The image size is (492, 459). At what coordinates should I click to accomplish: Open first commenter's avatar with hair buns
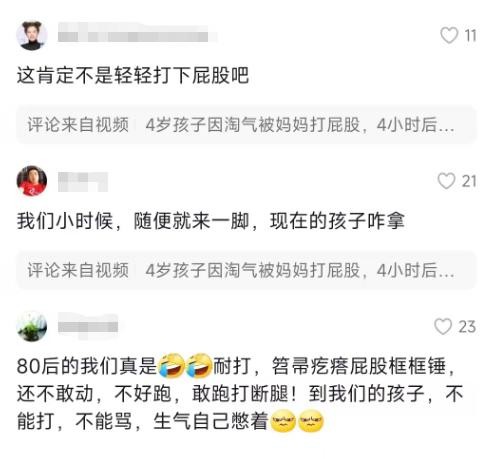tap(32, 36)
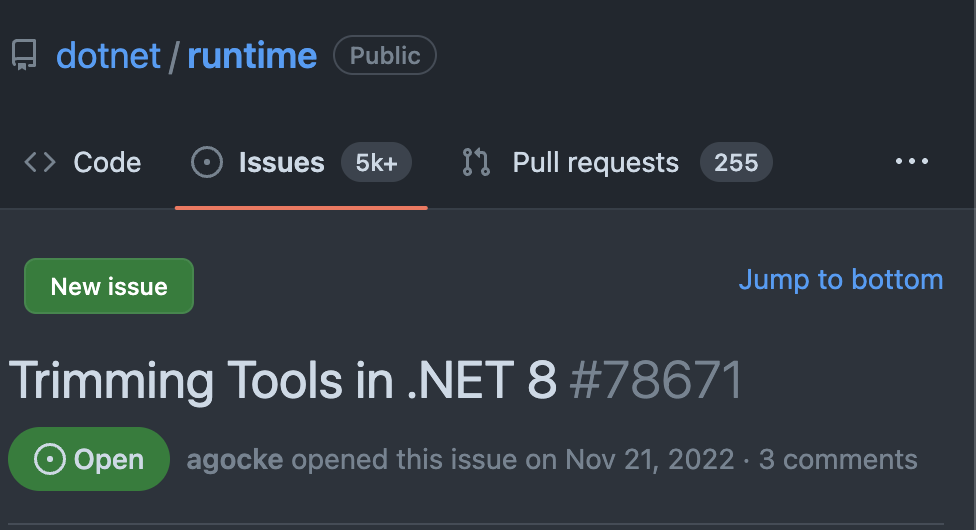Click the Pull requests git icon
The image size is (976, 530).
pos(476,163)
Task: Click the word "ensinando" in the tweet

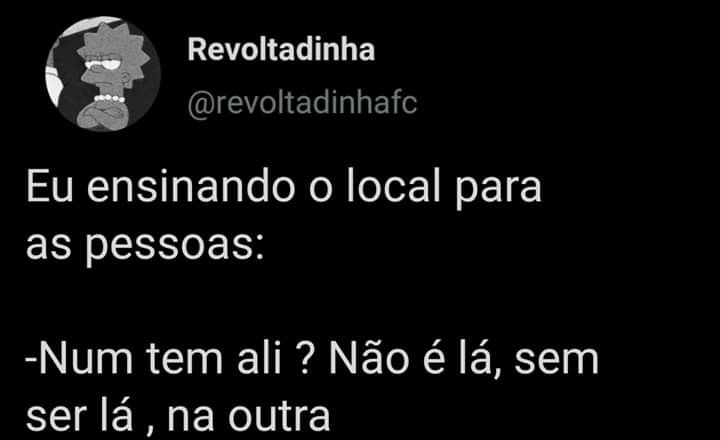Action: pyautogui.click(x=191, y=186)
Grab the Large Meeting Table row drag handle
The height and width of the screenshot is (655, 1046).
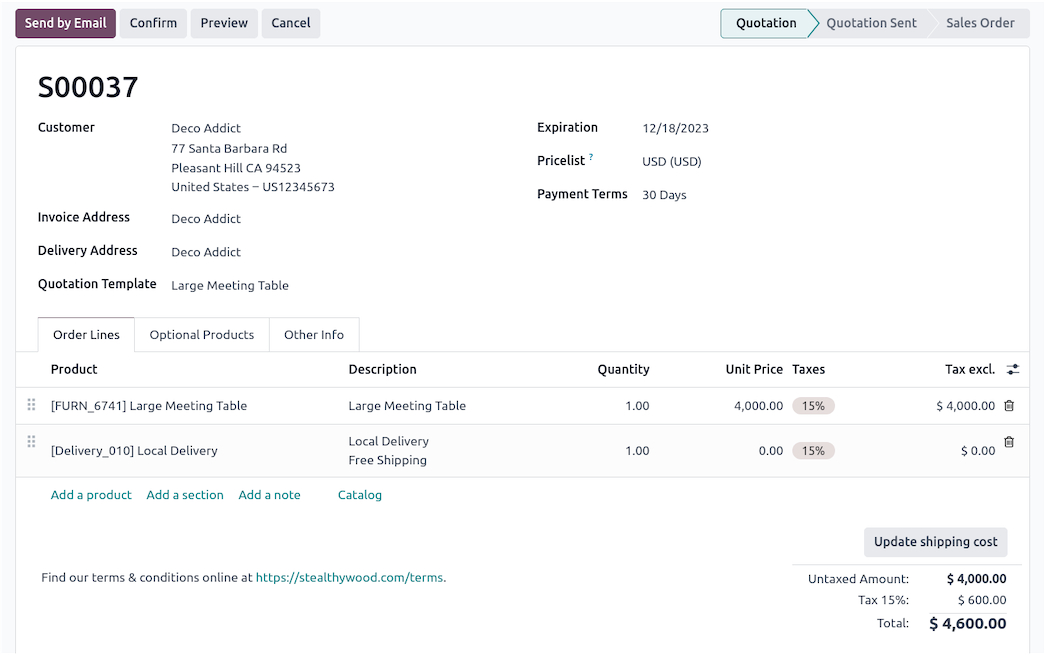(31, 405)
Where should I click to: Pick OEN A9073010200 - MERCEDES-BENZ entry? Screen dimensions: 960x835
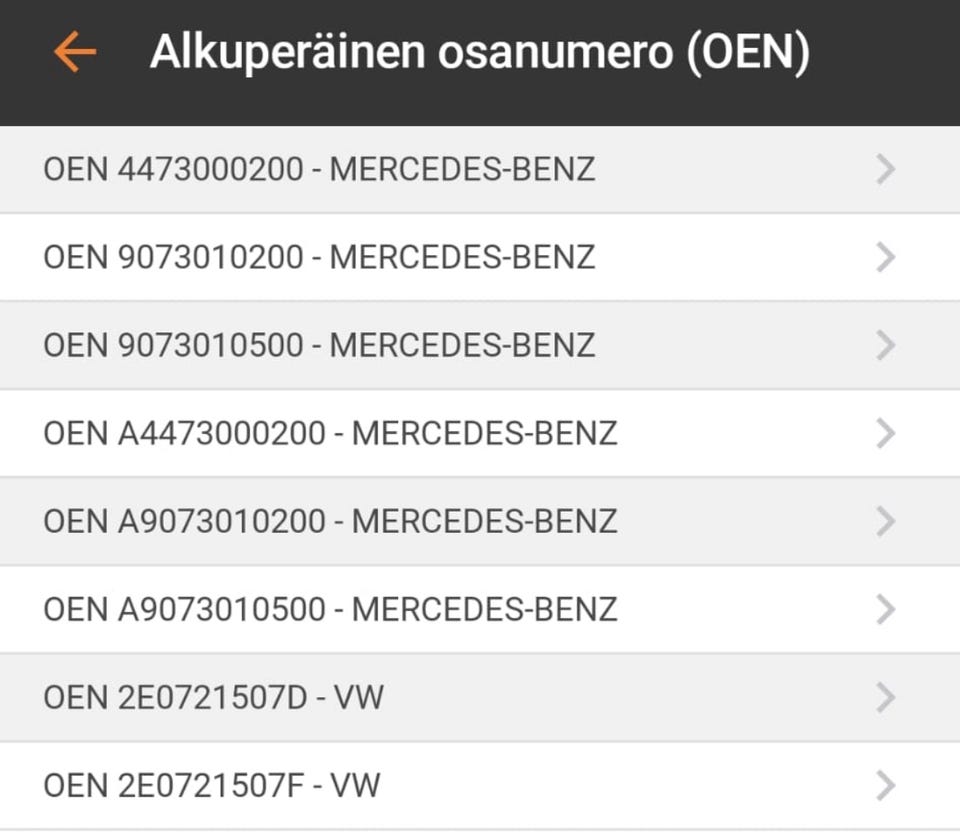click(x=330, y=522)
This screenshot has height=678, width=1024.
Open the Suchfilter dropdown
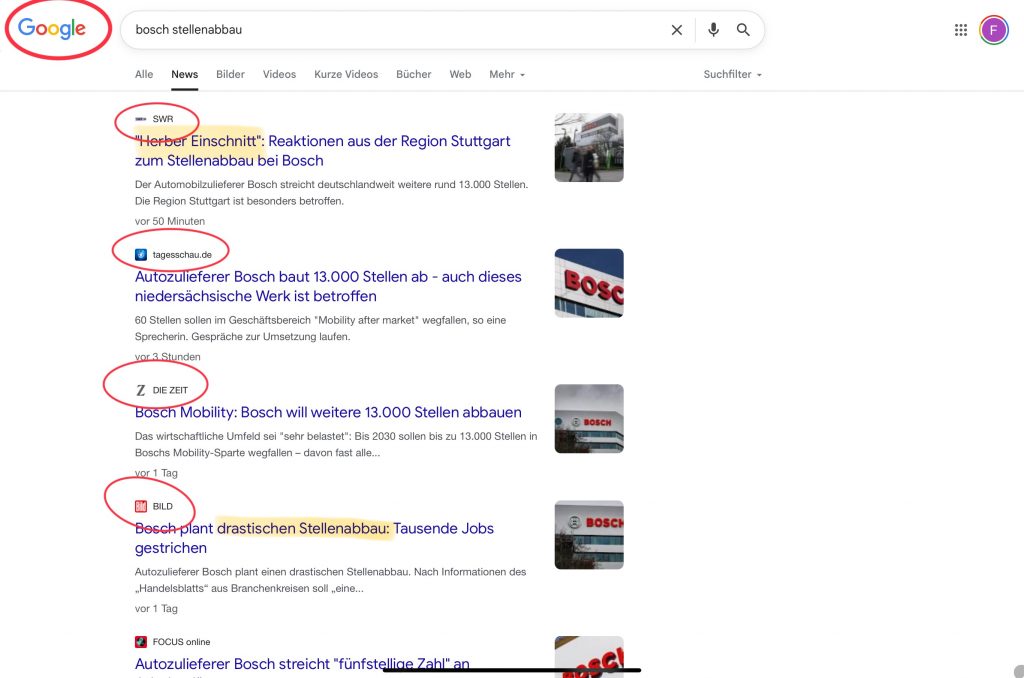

• **WHAT THIS TASK INVOLVES**:
Begin at the line containing "Task: Click the" and transcribe exactly every line through the end of the records, both ends included, leaving the pictures out.

• **EXERCISE OUTPUT**:
Task: Click the word "ensinando" in the tweet

Action: pyautogui.click(x=191, y=186)
Grab the Large Meeting Table row drag handle
The height and width of the screenshot is (655, 1046).
(31, 405)
Where should I click to: Pick OEN A9073010200 - MERCEDES-BENZ entry? Screen dimensions: 960x835
click(x=330, y=522)
This screenshot has height=678, width=1024.
Open the Suchfilter dropdown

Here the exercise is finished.